Bugüne kadar yapılan testler sonunda Rehberlik ve Araştırma Merkezleri, geri zekalı olduklarına karar verdikleri kimilerini örgün eğitim dışına yönlendirmiştir. Kimilerini de üstün zekalı olarak yaftalamıştır. Bu arada sınırlı sayıda eğitimci üstün zekalıların özel sınıflarda toplanmasını önermektedir. Ancak eğitimcilerle eğitim psikologlarının büyük çoğunluğu, üstün zekalıların ayrıcalıklı olduklarını düşünmeleri ve sosyalleşememeleri gibi nedenlerle üstün zekalı çocukların diğer çocuklarla birlikte öğrenim görmelerini savunmaktadır. Öğretmenlik yapanların gözlemlediği gibi, okullarda başarılı olan öğrenciler, genellikle üstün zekalı olarak öne çıkan öğrencilerden değil de, sürekli ve disiplinli çalışan öğrenciler arasından çıkmaktadır. Ayrıca pek çok insan, arkadaşları arasında diğerlerinden daha zeki olarak görülen arkadaşlarından bir bölümünün, kendine aşırı güvenden ve ders çalışmaya önem vermediğinden eğitim hizmetlerinden yeterince yararlanamadığına da tanık olmuştur. Bir başka nokta, tüm dünyada kendi alanlarında çok başarılı olmuş insanların büyük çoğunluğunun üstün zekalı falan olmamalarıdır. Bu nedenle ülkenin geleceği üstün zekalılarda değil, disiplinli çalışıp zekasını insancıl ve akılcı bir şekilde kullananlara bağlıdır. 

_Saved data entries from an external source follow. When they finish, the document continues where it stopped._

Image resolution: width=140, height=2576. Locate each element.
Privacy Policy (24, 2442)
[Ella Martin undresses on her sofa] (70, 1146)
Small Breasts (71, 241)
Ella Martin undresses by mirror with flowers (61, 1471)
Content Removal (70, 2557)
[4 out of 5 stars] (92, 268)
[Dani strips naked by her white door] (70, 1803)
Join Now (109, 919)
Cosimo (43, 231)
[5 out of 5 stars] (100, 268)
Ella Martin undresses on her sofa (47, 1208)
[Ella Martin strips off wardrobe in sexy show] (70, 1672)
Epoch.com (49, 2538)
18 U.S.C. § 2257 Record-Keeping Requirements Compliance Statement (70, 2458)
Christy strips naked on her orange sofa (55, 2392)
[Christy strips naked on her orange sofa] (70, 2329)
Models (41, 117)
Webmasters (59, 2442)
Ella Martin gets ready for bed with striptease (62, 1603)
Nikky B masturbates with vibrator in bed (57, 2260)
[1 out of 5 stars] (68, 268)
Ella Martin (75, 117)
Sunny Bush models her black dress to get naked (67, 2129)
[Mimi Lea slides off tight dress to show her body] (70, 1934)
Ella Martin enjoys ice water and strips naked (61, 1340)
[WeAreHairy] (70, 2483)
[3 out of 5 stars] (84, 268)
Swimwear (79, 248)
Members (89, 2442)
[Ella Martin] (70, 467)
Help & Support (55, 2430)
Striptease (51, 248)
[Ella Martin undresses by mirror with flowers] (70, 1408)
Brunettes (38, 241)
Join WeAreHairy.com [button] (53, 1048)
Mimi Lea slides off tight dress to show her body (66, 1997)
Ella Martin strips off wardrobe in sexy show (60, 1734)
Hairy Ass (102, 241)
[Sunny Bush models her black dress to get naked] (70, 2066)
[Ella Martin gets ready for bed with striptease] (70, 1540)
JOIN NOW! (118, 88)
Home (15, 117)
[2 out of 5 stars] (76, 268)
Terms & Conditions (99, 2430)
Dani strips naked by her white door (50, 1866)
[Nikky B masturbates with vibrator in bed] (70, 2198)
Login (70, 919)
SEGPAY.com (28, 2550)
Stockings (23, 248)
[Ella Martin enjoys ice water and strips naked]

Öğrenme güçlüğü içinde olanların küçük yaşta belirlenip gereken önlemlerin bir an önce alınmasına yarayacak zeka testleri, tabii ki önemlidir. Ancak zeka testlerinin tüm öğrencilere uygulanmasındansa, çocuklardan önce yetersizlikleri nedeniyle ülkenin kaderiyle oynayan siyasetçilere uygulanması daha gerçekçi ve yararlı olmaz mı? Öğrencilere uygulanacak zeka testleri, yetişkin olduklarında kimlerin yolsuzluk yapacağını, sabah akşam topluma yalan söyleyeceğini, emek harcamadan yaşamını sürdürebileceğini, üç kuruş kazanç için her şeyi göze alabileceğini, yalakalık yapabileceğini, cinsel istismara kalkacağını, … ölçecek olsa, belki de bu konunun üzerinde durmaya değer. Aksi halde tüm öğrencilere zeka testi uygulamak, arkasında bilemediğimiz/açıklanmamış bir niyet yoksa, işgüzarlıktan başka bir şey değildir.

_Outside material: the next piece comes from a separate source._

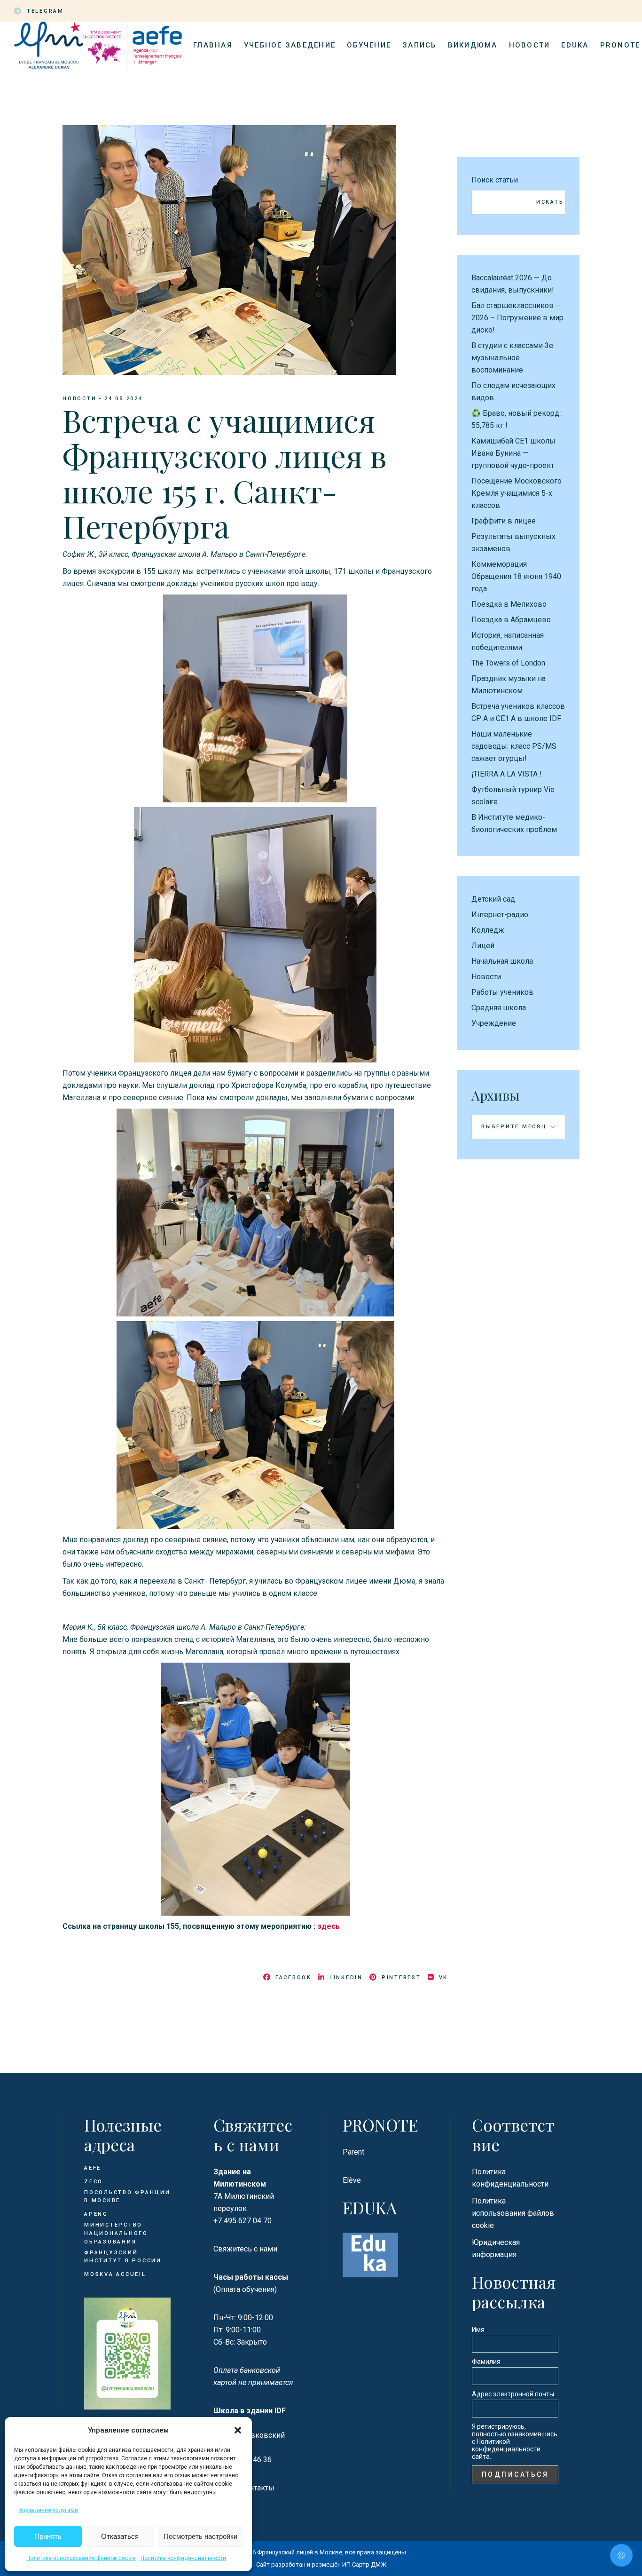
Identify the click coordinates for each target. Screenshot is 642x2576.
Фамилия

Yakın zamana kadar, yabancıların kendi ülkeleri için ürettikleri testler sınırlı düzeylerde bizim kültüre uyarlanmış testlerdir. Tolga’nın (Binbay) 15 Eylül Pazar günkü sol portaldaki yazısında açıkladığına göre bakanlık bir akademisyenin ekibiyle üretip “Anadolu Sak Zekâ Ölçeği” adını verdiği zeka testini kullanmış ve kullanacakmış. Bu ölçeğe, kısaca ASZÖ denmesi yerine, İngilizce “Anadolu-Sak Intelligence Scale” ifadesinden hareketle ASIS dendiğini okuyanlar, ister istemez şaşırıyor. Bir başka kaynaktan bu ölçeği üreten akademisyenin, “zekası yüksek olan öğrencilere ek puan verilmesini” istediğini okuyanlar, daha da şaşırıyor: “Olmaz, olamaz” diyor.   

“Olmaz, olmaz” demeyin! Türkiye’de akıl-almaz her şey olabiliyor.  


(1) Son zamanlarda zeka testleri uygulayan özel merkezlerin açılmasına başlanmıştır.